MAIS DANS QUEL ORDRE

20 mars 2009

A mes débuts dans l’édition me fut assignée la noble tâche de relire et d’annoter des dizaines de textes écrits pour Pierre Bellemare dans le but de retenir les meilleurs pour l’édition. J’entends encore Jacques Antoine, le « cerveau » de l’atelier Bellemare, qui avait mis au point avec son partenaire ce format retenant quotidiennement des millions d’auditeurs, m’énoncer son principe littéraire de base : « Nous écrivons des histoires avec un début, un milieu et une fin. » L’autre moitié de mon activité d’alors consistant à faire des photocopies en nombre industriel, j’avais parfois l’impression de vivre dans une sorte de « Métropolis » de l’édition, où le bruit obsédant du chariot de la photocopieuse se mêlait à l’entretien d’une mécanique cérébrale destinée à me permettre de juger en un minimum de temps de l’efficacité des « Histoires Extraordinaires » de la voix la plus célèbre de la radio française.
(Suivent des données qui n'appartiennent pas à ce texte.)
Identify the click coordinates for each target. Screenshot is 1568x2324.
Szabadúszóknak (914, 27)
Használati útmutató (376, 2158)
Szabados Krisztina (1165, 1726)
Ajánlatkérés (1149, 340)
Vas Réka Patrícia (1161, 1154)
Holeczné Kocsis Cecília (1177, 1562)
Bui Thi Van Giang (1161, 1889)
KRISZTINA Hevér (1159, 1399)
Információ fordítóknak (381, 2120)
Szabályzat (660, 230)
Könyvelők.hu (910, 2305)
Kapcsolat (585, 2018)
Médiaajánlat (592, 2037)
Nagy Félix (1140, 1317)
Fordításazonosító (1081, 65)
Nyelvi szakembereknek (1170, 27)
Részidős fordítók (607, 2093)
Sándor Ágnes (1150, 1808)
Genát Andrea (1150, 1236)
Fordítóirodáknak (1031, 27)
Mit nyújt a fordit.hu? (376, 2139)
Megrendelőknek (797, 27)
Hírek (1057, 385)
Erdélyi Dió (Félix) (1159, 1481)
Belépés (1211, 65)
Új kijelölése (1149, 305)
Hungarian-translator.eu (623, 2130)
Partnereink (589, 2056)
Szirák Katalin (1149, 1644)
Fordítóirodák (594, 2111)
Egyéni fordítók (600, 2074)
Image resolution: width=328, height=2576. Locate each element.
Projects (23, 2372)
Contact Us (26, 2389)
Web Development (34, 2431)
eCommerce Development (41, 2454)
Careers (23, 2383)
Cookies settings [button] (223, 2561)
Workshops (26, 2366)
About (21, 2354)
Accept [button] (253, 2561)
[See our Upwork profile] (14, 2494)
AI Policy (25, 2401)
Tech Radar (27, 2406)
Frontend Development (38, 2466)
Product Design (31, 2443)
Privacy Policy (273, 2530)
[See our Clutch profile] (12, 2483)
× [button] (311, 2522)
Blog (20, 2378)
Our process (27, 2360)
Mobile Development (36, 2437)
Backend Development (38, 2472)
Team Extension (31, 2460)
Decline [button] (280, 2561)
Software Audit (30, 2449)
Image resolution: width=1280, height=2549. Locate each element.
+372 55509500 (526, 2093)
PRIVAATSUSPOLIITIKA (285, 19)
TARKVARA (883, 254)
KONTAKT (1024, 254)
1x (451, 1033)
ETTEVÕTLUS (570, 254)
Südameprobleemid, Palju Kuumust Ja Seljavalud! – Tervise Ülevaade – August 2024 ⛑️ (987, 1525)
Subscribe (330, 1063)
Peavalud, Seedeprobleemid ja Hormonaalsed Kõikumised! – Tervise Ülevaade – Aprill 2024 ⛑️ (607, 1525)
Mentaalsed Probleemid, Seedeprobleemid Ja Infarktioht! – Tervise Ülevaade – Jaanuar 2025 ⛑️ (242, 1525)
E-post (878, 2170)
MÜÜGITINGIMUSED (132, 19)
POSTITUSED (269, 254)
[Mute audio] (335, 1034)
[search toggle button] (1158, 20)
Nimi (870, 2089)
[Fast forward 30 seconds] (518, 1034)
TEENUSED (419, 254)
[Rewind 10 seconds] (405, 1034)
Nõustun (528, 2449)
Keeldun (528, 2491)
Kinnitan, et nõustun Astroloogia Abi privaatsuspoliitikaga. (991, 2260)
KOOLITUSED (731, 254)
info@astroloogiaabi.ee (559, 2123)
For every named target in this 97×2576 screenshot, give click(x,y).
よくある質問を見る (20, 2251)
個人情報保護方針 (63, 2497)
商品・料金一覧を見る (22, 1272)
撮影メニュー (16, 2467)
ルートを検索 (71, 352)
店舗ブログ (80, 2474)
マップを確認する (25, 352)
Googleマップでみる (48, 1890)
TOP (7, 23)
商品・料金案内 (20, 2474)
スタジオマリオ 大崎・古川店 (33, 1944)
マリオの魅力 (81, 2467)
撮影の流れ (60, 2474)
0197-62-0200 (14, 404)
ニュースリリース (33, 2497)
Mes lectures s’étant quelque peu enrichies depuis cette époque, la fréquentation assidue des Maupassant et des Tchekhov, des Cheever et des Carver, ne m’a pas amené à modifier substantiellement ce triste truisme. Le génie est tout juste suffisant à l’auteur qui n’a pas, en quelques lignes, exposé le cœur d’une situation surprenante. « L’année de mes quatre-vingt-dix ans, j’ai voulu m’offrir une folle nuit d’amour avec une adolescente vierge. » Après ce début de Garcia Marquez, qui n’aurait envie, avec un peu de crainte, de savoir la suite de l’histoire ? Tout juste ai-je, récemment, découvert cette nuance apportée par la grande Flannery O’Connor à ma « loi de Bellemare ». L’auteur des « Braves Gens ne courent pas les rues » s’y connaissait : « Une histoire, écrit-elle, comporte un début, un milieu et une fin. Mais pas nécessairement dans cet ordre. »

Références: Les Braves gens ne courent pas les rues, de Flannery O'Connor (Gallimard); Mystery and manners (non publié en français à ma connaissance, contient les divers textes de la romancière sur l'écriture).